3. The sigma-delta modulator according to claim 1, wherein the modulator is designed in such a manner that the delay line(s) is/are clocked at the comparator clock rate of the sigma-delta modulator.

4. The sigma-delta modulator according to claim 1, wherein the modulator is designed in such a manner that the delay line(s) is/are clocked at a clock rate which is considerably higher than the comparator clock rate of the sigma-delta modulator.

5. The sigma-delta modulator according to claim 1, wherein the modulator has at least one operational amplifier which is operated in a time-continuous manner and is connected in series with the at least one delay line.

6. The sigma-delta modulator according to claim 5, wherein the modulator has two delay lines and two operational amplifiers in a resonator loop.

7. The sigma-delta modulator according to claim 1, wherein the modulator is in the form of a cascaded converter.

8. The sigma-delta modulator according to claim 1, wherein the delay line(s) is/are integrated by means of Bucket Brigade Devices (BBD) and/or Charge Coupled Devices (CCD).

9. A sigma-delta modulator comprising a filter for noise shaping, wherein the filter comprises at least one clocked delay line.

10. The sigma-delta modulator according to claim 9, wherein the delay line is a continuous-amplitude line.

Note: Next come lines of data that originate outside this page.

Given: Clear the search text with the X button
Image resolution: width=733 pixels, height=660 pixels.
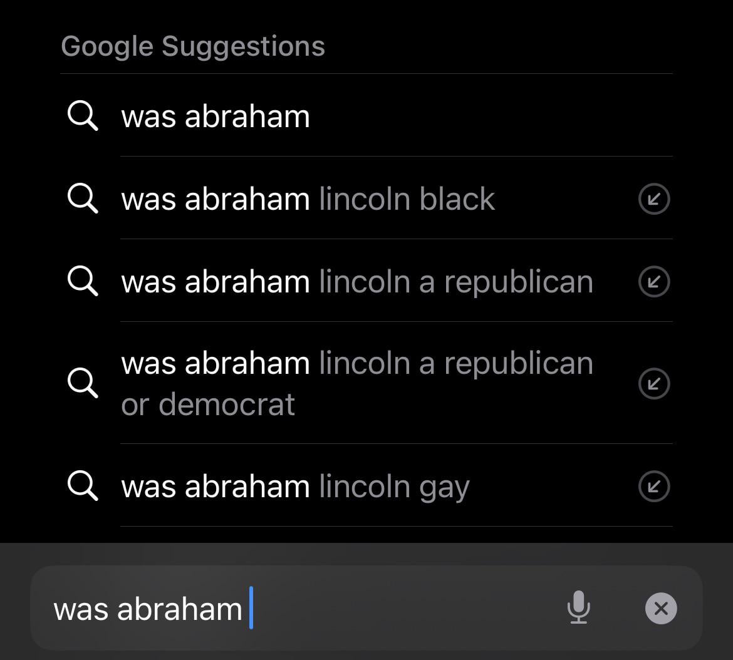Looking at the screenshot, I should coord(661,608).
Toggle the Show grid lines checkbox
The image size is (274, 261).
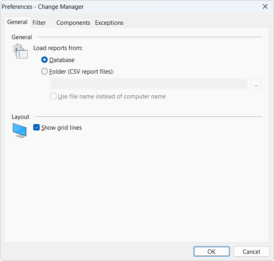(37, 128)
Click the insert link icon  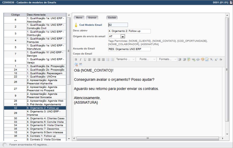pos(193,60)
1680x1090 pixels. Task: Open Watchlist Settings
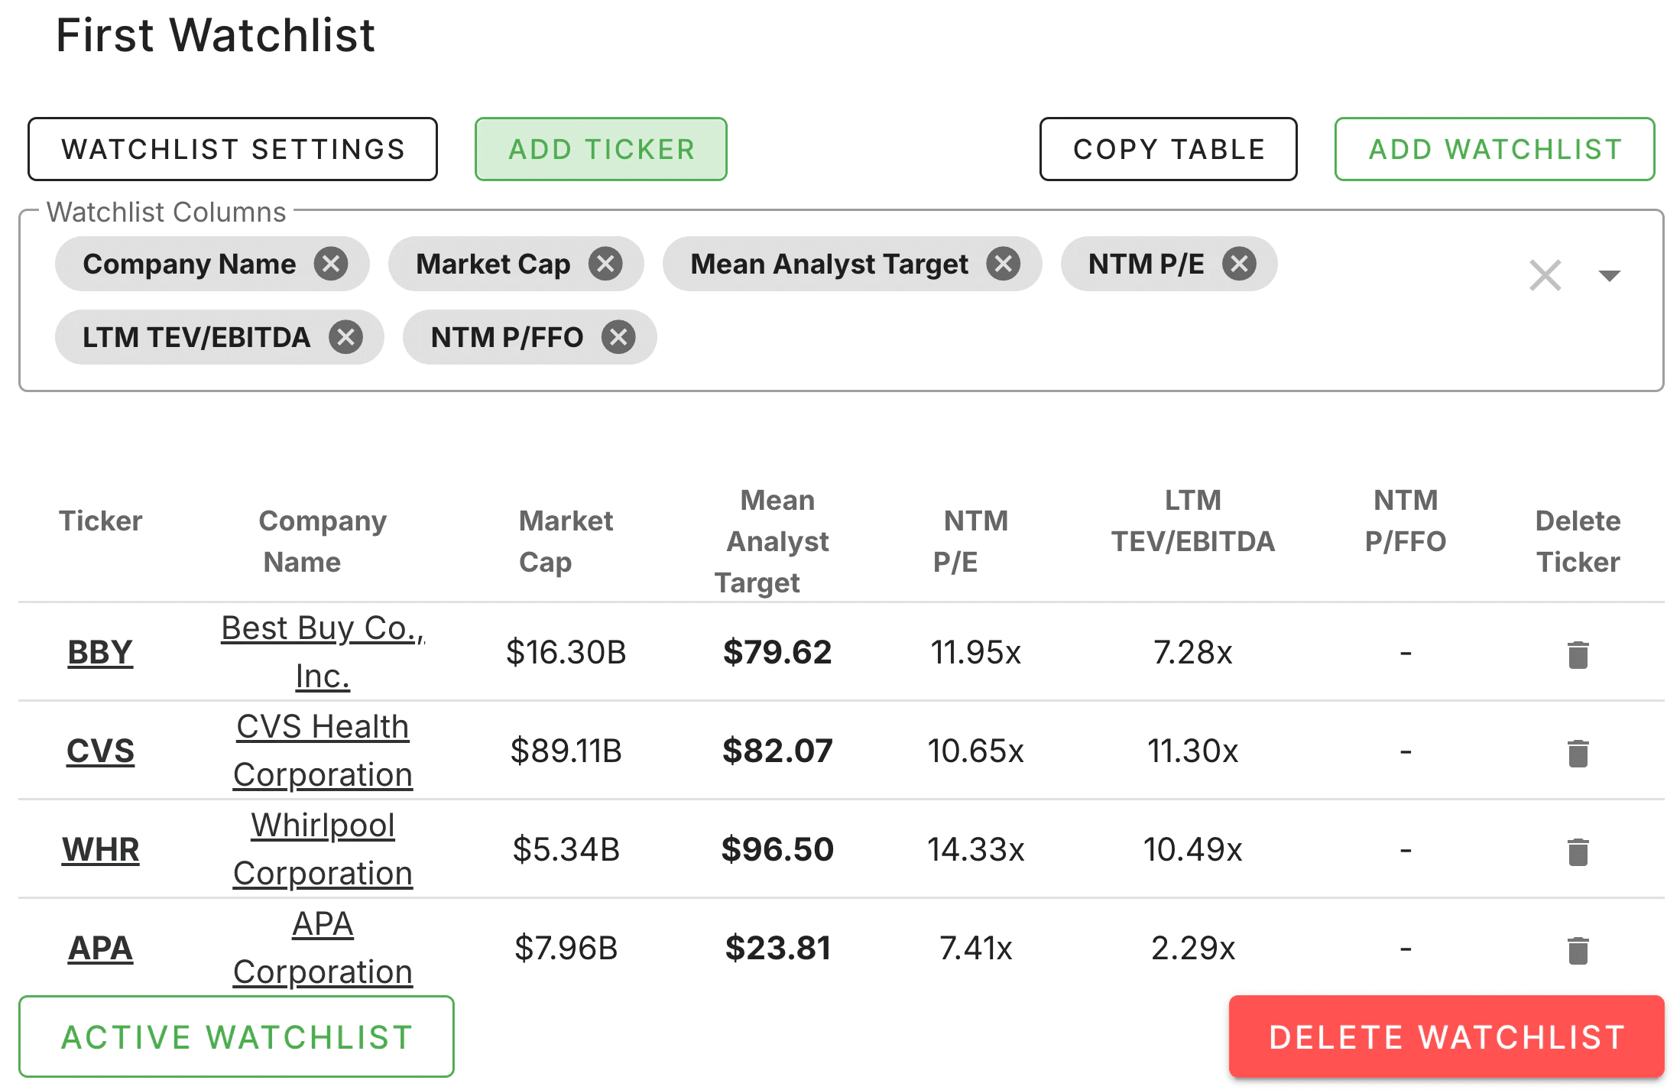[232, 149]
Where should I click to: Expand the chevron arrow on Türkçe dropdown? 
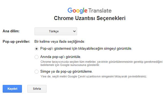(x=74, y=31)

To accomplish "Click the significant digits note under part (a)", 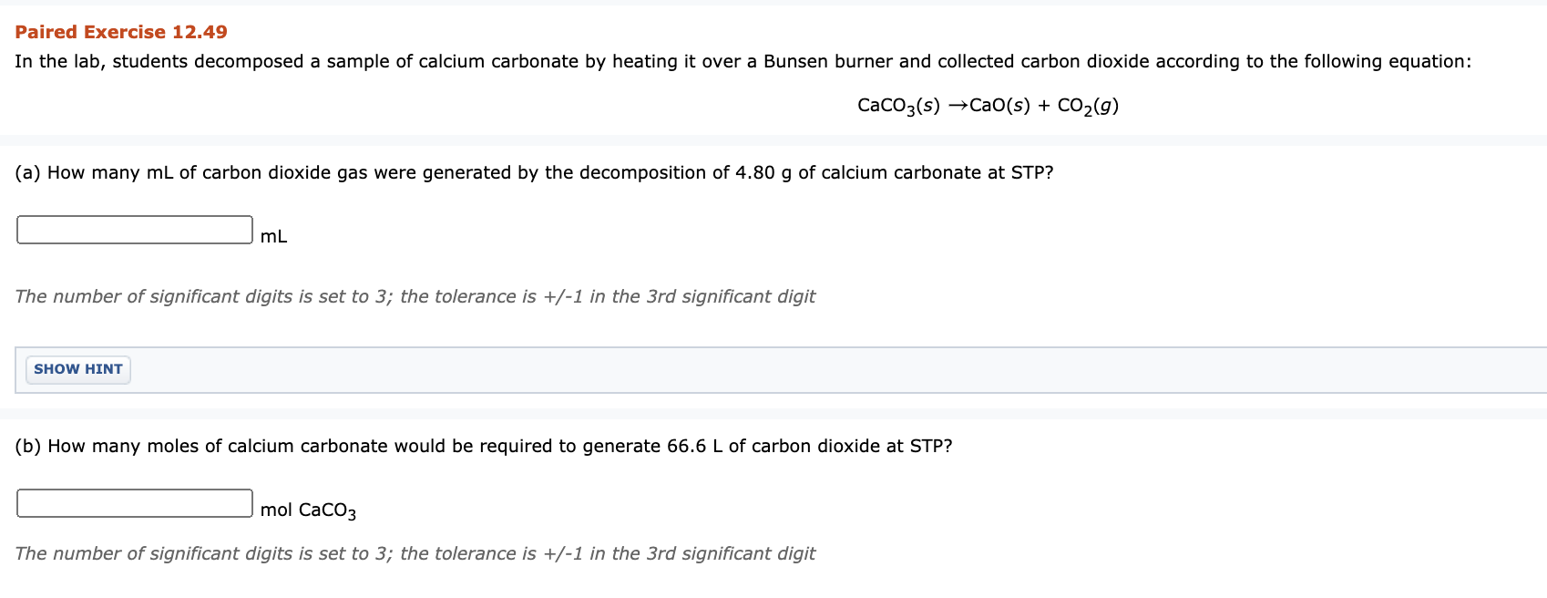I will [415, 295].
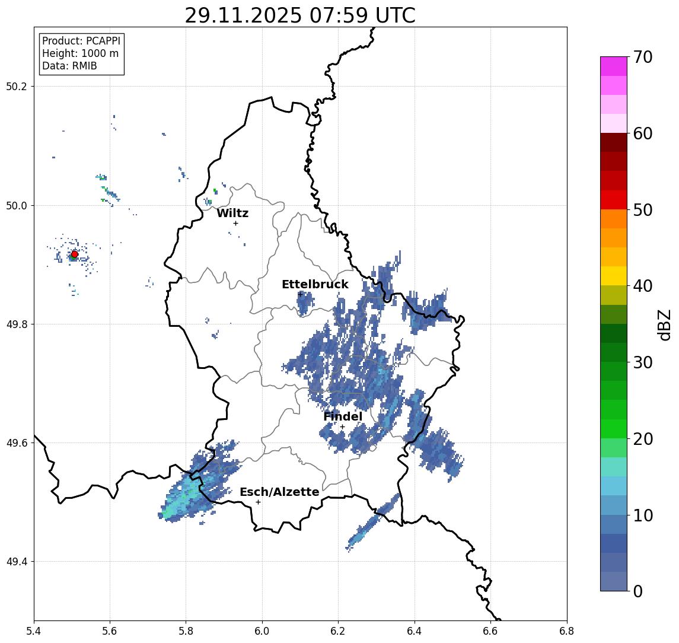Pick the red 50 dBZ colorbar swatch
Screen dimensions: 679x643
614,200
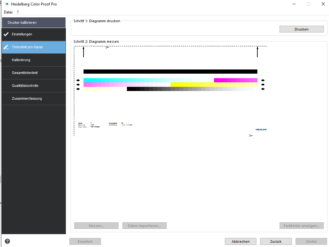Image resolution: width=329 pixels, height=247 pixels.
Task: Click the pencil icon beside Tintenlimit pro Kanal
Action: pos(6,47)
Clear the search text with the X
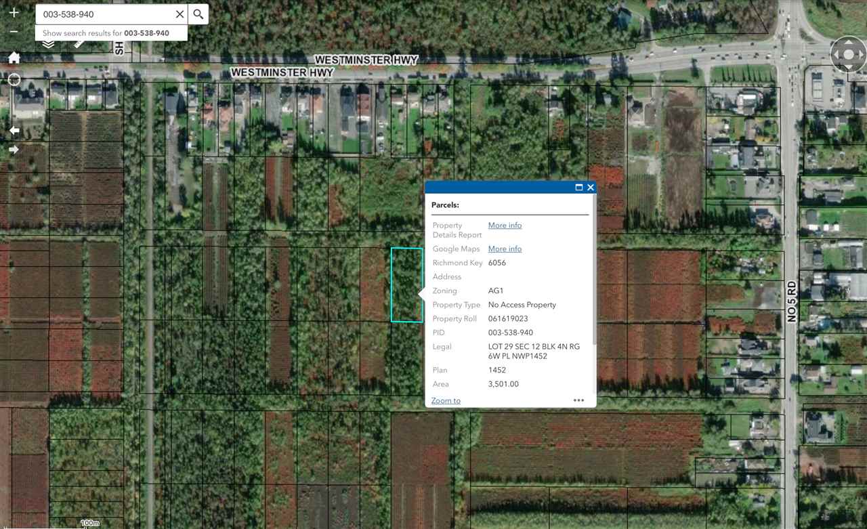Image resolution: width=867 pixels, height=529 pixels. [x=179, y=14]
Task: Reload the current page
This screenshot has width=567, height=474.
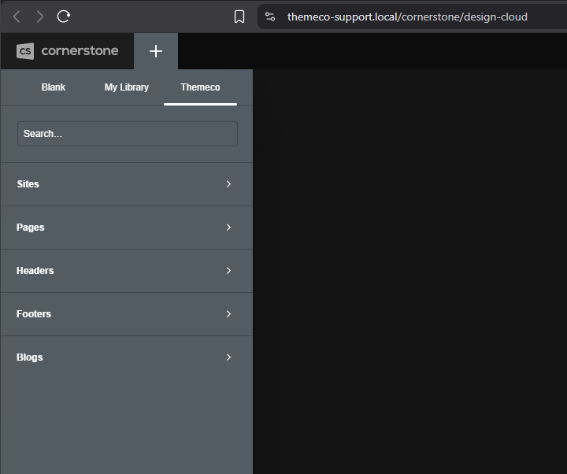Action: click(x=64, y=17)
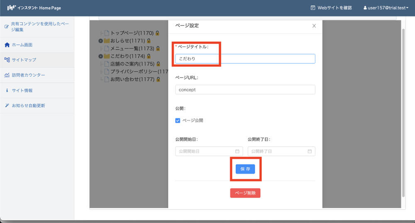Open calendar icon in 公開終了日 field
The image size is (415, 223).
tap(310, 151)
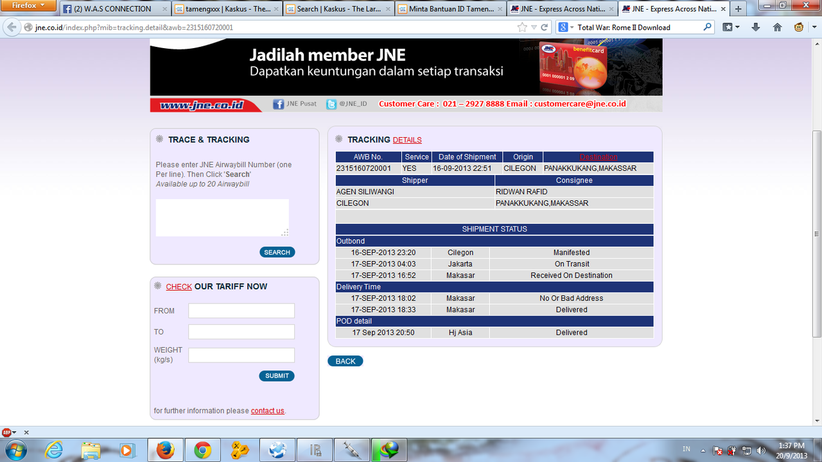Click the JNE Pusat Facebook icon

click(x=279, y=104)
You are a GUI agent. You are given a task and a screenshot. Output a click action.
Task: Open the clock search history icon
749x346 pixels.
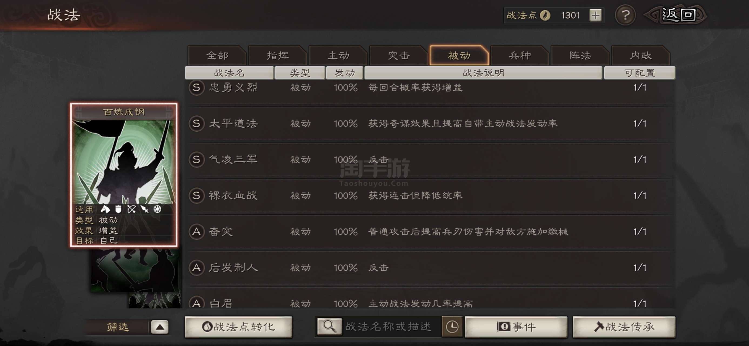(452, 327)
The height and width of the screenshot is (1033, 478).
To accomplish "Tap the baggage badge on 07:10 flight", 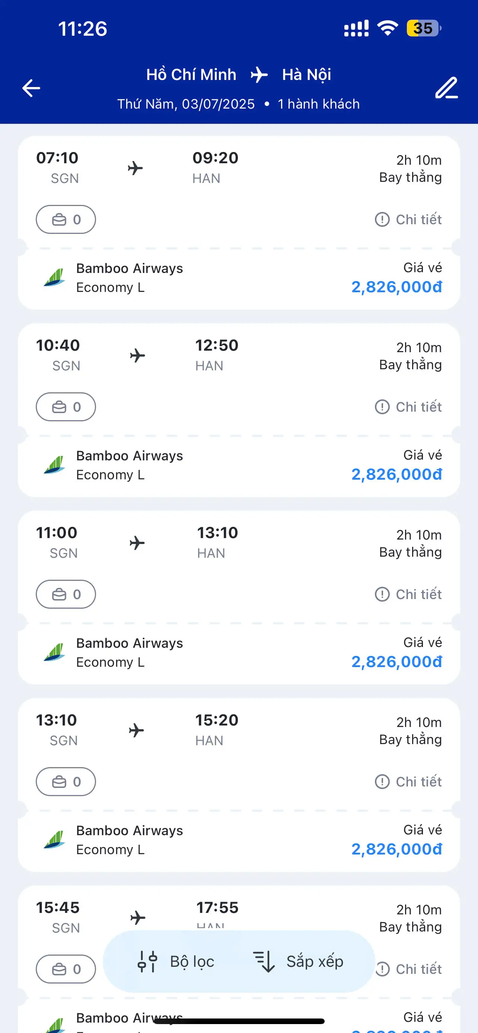I will pyautogui.click(x=66, y=219).
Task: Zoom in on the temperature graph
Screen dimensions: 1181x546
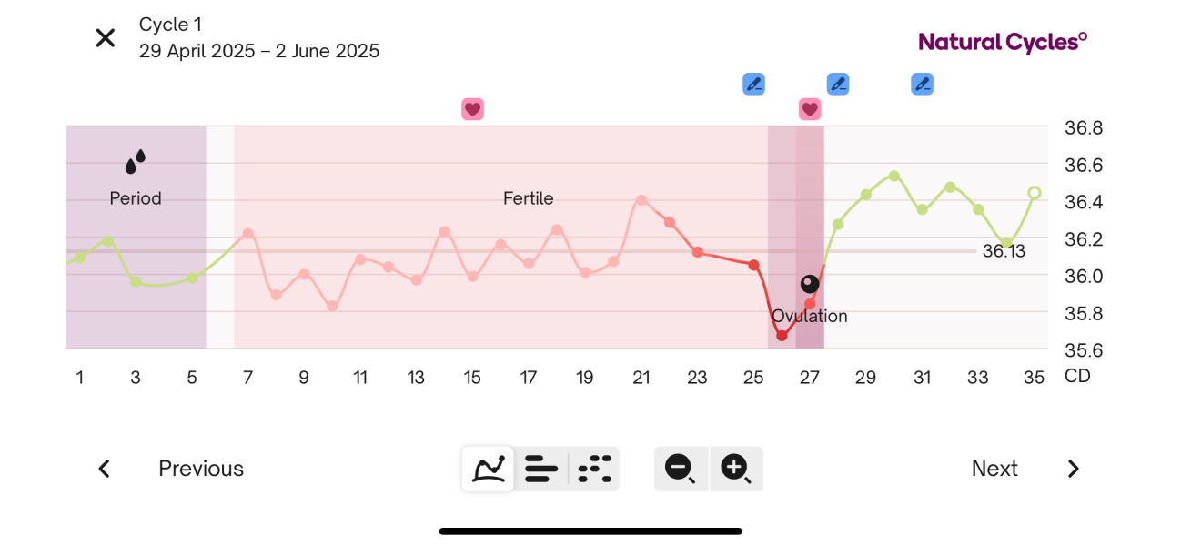Action: [735, 469]
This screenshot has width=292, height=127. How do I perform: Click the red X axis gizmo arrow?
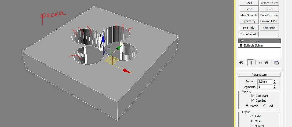[x=127, y=71]
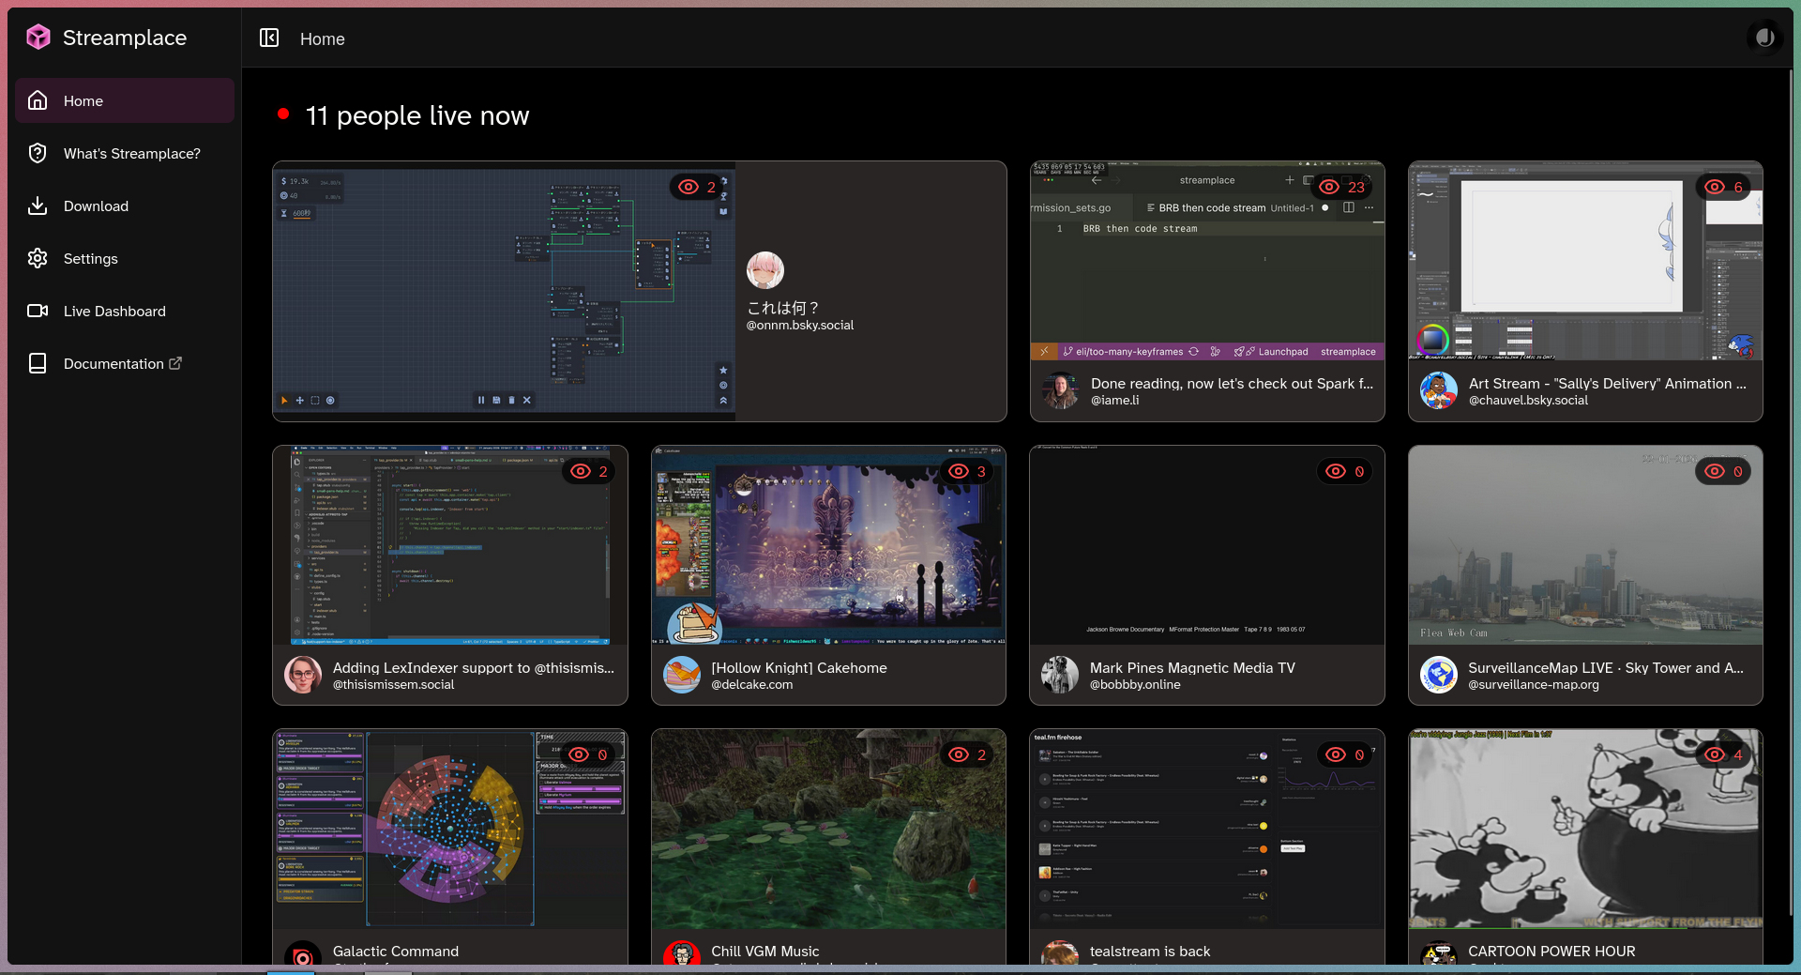The height and width of the screenshot is (975, 1801).
Task: Open the Galactic Command stream thumbnail
Action: pyautogui.click(x=449, y=830)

11. The sigma-delta modulator according to claim 9, wherein the modulator is designed in such a manner that the delay line(s) is/are clocked at the comparator clock rate of the sigma-delta modulator.

12. The sigma-delta modulator according to claim 9, wherein the modulator is designed in such a manner that the delay line(s) is/are clocked at a clock rate which is considerably higher than the comparator clock rate of the sigma-delta modulator.

13. The sigma-delta modulator according to claim 9, wherein the modulator has at least one operational amplifier which is operated in a time-continuous manner and is connected in series with the at least one delay line.

14. The sigma-delta modulator according to claim 13, wherein the modulator has two delay lines and two operational amplifiers in a resonator loop.

15. The sigma-delta modulator according to claim 9, wherein the modulator is in the form of a cascaded converter.

16. The sigma-delta modulator according to claim 9, wherein the delay line(s) is/are integrated by means of Bucket Brigade Devices (BBD) and/or Charge Coupled Devices (CCD).